Hi, one of the founders here, "robustness" is our next step. We are currently training a few models based on cross attention and invariant domain learning that promise to be quite resistant to noising and denoising. The purpose of fingerprint watermarking as we have released it is to act like a signature for validity, some companies already do this but none of them have public products that you can just use. The nest encoder and decoder will use a unique signature for every user. The limitation of Glaze and models like it is that they target specific models/approaches. That being said we are also running experiments on adversarial watermarking that aim to deliver the same image quality as glaze with less computation and more resistance. We want to secure digital identity and copyrights. Watermarking is our initial approach.

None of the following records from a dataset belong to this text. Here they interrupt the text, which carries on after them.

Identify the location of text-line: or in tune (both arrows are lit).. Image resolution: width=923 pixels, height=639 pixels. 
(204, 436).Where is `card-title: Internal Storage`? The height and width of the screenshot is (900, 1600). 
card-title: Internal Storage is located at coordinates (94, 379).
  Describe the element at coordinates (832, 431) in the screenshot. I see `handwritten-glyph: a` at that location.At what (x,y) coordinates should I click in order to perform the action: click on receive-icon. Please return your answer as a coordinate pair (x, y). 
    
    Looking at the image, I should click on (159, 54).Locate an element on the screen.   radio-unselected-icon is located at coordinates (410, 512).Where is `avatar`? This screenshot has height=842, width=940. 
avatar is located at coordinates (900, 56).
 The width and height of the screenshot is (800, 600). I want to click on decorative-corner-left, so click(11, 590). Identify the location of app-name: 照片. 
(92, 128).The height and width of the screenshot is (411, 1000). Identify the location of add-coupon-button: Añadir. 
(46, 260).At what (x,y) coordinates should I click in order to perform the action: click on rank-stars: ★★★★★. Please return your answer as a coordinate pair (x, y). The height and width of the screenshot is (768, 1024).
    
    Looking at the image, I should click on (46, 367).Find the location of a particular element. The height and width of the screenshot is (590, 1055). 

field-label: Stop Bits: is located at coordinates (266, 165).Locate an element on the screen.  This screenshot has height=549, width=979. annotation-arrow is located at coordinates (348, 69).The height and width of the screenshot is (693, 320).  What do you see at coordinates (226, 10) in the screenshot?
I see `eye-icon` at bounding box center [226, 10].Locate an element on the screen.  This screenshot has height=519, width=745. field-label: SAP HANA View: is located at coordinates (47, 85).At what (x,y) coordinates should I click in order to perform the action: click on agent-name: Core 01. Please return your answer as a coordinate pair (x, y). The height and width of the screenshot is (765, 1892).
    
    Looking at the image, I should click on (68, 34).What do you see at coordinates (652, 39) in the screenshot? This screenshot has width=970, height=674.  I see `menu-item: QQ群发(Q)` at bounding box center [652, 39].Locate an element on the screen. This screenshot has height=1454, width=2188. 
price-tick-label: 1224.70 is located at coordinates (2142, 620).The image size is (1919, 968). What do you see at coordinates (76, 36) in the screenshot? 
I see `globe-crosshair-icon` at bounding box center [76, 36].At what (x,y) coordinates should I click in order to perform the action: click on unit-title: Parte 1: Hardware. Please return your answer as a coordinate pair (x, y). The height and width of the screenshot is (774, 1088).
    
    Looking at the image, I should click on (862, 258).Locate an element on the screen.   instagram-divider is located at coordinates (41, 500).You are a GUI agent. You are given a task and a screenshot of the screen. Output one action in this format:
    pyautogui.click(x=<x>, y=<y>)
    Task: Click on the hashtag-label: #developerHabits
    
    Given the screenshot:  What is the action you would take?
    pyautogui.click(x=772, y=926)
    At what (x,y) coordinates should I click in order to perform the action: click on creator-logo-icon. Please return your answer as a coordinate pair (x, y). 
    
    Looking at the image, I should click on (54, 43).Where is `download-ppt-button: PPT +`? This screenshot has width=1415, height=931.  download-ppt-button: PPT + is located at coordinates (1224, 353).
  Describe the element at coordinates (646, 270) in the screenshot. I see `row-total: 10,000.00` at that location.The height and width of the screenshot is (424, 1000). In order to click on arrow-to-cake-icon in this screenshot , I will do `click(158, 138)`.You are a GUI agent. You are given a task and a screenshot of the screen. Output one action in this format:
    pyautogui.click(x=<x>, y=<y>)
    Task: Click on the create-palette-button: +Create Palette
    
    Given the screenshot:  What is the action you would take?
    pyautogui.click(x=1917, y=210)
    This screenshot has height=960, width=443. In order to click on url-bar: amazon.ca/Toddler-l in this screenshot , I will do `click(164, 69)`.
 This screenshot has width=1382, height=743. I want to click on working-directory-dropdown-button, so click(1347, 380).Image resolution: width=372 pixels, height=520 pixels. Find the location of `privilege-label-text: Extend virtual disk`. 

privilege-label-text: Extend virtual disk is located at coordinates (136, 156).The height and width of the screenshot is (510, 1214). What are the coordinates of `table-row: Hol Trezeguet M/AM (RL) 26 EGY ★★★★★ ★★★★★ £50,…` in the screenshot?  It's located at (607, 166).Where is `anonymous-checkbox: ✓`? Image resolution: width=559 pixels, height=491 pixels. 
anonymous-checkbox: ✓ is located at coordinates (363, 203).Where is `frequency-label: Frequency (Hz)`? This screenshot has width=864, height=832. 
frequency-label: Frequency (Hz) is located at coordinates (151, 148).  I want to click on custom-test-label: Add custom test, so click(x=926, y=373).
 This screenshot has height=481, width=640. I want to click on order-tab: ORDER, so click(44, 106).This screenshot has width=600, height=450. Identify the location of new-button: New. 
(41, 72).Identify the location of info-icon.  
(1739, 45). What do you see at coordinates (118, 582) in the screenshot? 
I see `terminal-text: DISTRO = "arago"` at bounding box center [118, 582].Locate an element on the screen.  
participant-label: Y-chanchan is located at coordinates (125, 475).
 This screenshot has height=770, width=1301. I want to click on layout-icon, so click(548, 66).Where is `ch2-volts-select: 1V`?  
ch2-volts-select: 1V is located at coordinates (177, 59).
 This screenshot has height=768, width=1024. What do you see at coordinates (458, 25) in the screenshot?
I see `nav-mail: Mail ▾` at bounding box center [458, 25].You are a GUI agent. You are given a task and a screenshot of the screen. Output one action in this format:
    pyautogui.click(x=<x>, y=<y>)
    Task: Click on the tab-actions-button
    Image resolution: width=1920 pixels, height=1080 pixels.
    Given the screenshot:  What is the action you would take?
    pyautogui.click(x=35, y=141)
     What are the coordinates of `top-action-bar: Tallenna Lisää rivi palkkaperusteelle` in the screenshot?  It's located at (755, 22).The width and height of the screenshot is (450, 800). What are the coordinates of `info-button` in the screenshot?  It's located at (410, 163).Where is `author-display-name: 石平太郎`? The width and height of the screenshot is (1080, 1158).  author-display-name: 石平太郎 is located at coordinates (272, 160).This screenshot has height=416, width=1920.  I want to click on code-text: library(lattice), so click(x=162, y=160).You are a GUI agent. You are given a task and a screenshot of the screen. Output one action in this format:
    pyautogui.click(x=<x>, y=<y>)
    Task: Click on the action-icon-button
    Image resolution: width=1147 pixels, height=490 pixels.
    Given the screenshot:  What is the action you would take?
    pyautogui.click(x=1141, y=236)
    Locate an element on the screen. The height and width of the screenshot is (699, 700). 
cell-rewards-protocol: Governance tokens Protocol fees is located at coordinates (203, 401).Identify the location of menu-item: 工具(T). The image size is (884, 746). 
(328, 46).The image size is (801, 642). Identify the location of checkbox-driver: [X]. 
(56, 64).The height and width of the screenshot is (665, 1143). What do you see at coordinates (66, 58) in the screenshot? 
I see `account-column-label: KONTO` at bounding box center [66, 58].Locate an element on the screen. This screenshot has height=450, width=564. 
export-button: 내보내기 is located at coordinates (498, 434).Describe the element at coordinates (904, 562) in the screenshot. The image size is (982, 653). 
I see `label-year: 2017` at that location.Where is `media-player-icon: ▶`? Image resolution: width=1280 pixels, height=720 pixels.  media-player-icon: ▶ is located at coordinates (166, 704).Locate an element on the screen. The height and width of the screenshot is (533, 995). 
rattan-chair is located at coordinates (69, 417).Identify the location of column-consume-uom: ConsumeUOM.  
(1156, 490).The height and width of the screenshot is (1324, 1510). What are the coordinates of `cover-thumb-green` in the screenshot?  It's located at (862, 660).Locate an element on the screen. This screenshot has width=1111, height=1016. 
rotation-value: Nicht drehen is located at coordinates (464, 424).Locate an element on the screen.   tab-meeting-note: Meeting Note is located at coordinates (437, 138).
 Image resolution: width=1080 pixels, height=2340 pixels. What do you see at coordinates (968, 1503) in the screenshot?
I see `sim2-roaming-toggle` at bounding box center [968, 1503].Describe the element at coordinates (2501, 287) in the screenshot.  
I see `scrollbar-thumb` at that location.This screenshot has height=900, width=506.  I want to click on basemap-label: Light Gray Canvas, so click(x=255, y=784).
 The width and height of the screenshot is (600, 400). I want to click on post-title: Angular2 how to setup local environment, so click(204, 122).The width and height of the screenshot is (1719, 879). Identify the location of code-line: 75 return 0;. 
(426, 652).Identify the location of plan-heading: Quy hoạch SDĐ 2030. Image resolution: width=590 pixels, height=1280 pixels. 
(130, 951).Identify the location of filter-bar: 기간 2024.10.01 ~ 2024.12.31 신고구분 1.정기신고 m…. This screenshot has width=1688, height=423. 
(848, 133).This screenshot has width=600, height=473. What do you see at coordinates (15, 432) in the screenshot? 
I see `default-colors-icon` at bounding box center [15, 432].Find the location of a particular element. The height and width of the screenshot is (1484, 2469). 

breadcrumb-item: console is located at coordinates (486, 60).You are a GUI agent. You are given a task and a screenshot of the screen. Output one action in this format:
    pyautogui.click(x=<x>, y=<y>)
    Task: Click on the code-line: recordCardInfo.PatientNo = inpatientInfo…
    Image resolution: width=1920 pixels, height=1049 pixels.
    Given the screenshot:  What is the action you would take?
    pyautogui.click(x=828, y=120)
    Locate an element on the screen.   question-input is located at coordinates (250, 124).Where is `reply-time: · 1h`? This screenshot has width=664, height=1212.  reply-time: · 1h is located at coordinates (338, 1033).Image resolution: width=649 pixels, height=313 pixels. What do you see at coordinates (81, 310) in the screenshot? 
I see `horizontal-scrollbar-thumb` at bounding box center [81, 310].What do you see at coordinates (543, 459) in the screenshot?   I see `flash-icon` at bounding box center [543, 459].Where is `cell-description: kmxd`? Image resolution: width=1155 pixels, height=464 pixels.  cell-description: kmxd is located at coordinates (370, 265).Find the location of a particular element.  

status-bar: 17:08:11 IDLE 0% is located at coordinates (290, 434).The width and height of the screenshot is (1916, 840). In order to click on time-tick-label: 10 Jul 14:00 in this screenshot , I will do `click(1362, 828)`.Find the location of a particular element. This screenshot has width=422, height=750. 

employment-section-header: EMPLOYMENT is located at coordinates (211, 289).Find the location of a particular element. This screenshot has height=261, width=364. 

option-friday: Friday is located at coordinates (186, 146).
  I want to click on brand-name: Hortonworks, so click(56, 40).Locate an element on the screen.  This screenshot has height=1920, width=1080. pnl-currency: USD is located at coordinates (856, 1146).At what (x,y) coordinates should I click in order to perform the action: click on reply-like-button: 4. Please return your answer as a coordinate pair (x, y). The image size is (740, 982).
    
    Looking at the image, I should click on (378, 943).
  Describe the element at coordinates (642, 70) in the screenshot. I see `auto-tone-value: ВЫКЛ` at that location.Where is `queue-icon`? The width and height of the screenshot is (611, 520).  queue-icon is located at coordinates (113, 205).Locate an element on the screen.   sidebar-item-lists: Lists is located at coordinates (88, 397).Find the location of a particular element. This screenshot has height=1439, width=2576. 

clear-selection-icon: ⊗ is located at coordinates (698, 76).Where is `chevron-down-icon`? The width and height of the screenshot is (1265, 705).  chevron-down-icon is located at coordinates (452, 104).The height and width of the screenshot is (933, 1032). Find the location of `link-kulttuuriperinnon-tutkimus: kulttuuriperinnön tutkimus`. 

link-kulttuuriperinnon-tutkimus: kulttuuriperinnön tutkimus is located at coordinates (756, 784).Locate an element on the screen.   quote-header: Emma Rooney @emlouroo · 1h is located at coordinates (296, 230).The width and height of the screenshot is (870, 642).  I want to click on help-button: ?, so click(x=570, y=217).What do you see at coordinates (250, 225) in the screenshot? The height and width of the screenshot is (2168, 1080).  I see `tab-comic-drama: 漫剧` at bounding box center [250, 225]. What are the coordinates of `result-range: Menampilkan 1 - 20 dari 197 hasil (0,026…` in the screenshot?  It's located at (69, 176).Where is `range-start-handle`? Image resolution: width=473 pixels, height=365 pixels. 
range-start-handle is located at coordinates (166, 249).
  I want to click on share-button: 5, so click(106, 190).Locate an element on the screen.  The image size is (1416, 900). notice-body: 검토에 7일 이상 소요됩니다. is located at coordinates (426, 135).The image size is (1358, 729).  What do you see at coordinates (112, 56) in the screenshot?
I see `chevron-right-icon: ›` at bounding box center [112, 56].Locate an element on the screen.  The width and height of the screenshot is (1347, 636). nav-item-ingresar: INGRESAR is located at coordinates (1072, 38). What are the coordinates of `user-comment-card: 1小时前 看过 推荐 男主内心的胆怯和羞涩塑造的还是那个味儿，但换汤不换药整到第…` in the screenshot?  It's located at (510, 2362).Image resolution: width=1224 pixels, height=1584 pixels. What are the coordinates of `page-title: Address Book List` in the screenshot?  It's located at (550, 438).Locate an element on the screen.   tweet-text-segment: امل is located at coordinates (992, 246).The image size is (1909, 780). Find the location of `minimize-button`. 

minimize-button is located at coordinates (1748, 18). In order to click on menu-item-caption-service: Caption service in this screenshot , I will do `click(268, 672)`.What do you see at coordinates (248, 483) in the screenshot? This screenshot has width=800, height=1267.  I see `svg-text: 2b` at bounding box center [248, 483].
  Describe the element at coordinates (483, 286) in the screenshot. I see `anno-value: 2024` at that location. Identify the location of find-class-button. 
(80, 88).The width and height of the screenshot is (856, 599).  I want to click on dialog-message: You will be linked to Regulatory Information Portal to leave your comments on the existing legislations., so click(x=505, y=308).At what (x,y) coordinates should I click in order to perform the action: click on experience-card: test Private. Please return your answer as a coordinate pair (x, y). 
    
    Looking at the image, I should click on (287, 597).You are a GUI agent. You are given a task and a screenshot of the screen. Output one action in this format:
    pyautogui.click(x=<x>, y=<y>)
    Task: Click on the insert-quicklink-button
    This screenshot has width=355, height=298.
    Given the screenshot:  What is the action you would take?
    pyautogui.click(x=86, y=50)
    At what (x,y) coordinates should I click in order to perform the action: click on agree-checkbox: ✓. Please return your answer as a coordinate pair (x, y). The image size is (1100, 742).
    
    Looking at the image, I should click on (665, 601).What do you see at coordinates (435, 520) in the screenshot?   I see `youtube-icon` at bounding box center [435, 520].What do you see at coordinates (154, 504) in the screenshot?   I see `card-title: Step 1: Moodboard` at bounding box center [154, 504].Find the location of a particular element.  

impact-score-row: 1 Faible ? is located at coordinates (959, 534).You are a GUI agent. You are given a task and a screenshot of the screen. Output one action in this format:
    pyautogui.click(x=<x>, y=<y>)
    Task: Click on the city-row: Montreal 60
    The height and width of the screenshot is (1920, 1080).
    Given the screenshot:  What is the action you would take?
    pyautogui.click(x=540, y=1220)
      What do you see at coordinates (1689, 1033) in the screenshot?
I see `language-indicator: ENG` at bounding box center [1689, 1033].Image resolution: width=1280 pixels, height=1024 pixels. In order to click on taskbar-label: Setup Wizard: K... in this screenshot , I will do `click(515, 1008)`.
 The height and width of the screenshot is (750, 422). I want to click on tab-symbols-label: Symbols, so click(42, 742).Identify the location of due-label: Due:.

Glaze techniques might be specific to a model but the techniques to defeat it are not.
More specifically, I don’t see any reason to believe that I cannot learn a function from A to B where A is the distribution of watermarked files and B is the distribution of non-watermarked files. It’s a trivial exploit.
I'm still trying to understand how a watermarking method may resist simple methods as (1) upscaling and downscaling plus noise, or (2) taking a photo of the image plus compression plus noise, (3) any simple convolutional filter or a combination of those.
1) With an invariant domain representation, 2) and 3) I am not certain yet, but I will find out.
Although when it comes to signing with a watermark for validity you would not want the id (50 bits) to be preserved or copied. These are separate use cases / applications.